▸ **Extracted text**:
Democracy Gone Astray

Democracy, being a human construct, needs to be thought of as directionality rather than an object. As such, to understand it requires not so much a description of existing structures and/or other related phenomena but a declaration of intentionality.
This blog aims at creating labeled lists of published infringements of such intentionality, of points in time where democracy strays from its intended directionality. In addition to outright infringements, this blog also collects important contemporary information and/or discussions that impact our socio-political landscape.

All the posts here were published in the electronic media – main-stream as well as fringe, and maintain links to the original texts.

[NOTE: Due to changes I haven't caught on time in the blogging software, all of the 'Original Article' links were nullified between September 11, 2012 and December 11, 2012. My apologies.]

Friday, December 20, 2013

MI5 and MI6 face questions over torture of terrorism suspects

Former government ministers and intelligence chiefs face a series of disturbing questions over the UK's involvement in the abduction and torture of terrorism suspects after 9/11, an official inquiry has concluded.

▸ **Stored data**:
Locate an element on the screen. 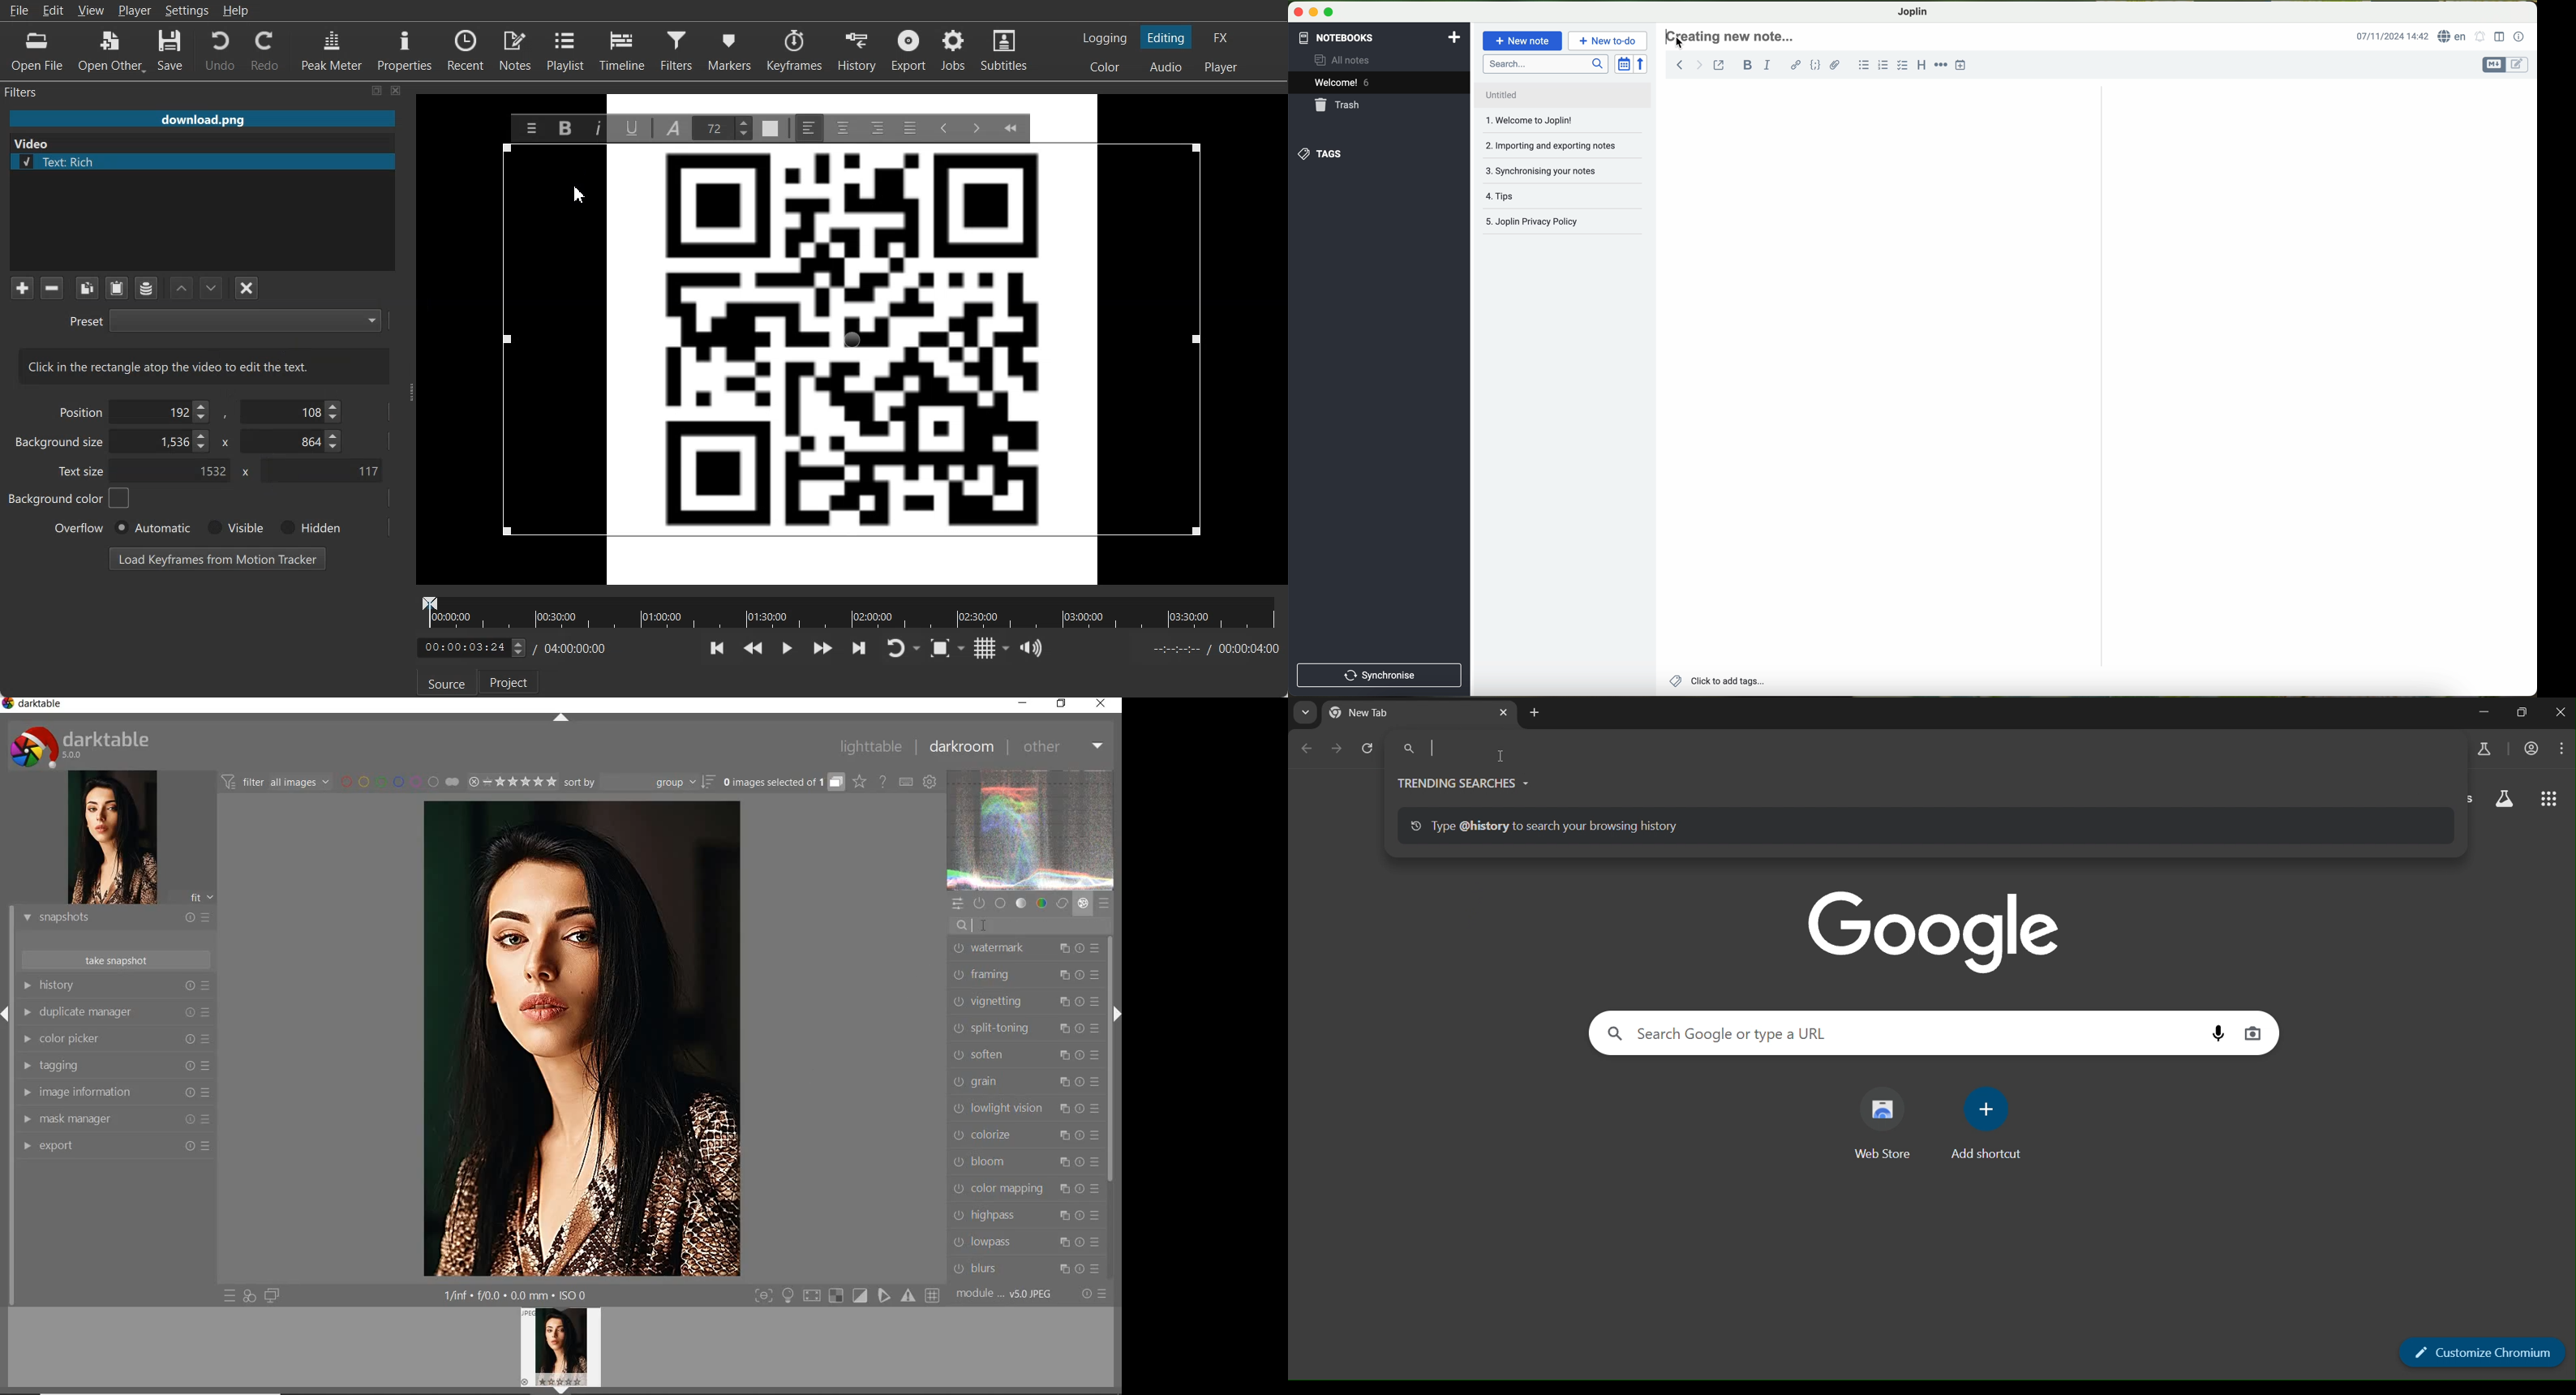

▸ **Exercise instructions**:
1) From the blog page, repeat word for word the part that opens with the words containing "All the posts" and closes with "inquiry has concluded.".
2) Answer these from the blog page:
(a) Between which two dates were the 'Original Article' links nullified?
(b) On what date was the post about torture of terrorism suspects published?
(c) Which two intelligence bodies are named in that post's headline?

▸ **Answer list**:
1)
All the posts here were published in the electronic media – main-stream as well as fringe, and maintain links to the original texts.

[NOTE: Due to changes I haven't caught on time in the blogging software, all of the 'Original Article' links were nullified between September 11, 2012 and December 11, 2012. My apologies.]

Friday, December 20, 2013

MI5 and MI6 face questions over torture of terrorism suspects

Former government ministers and intelligence chiefs face a series of disturbing questions over the UK's involvement in the abduction and torture of terrorism suspects after 9/11, an official inquiry has concluded.

2)
(a) September 11, 2012 and December 11, 2012
(b) Friday, December 20, 2013
(c) MI5 and MI6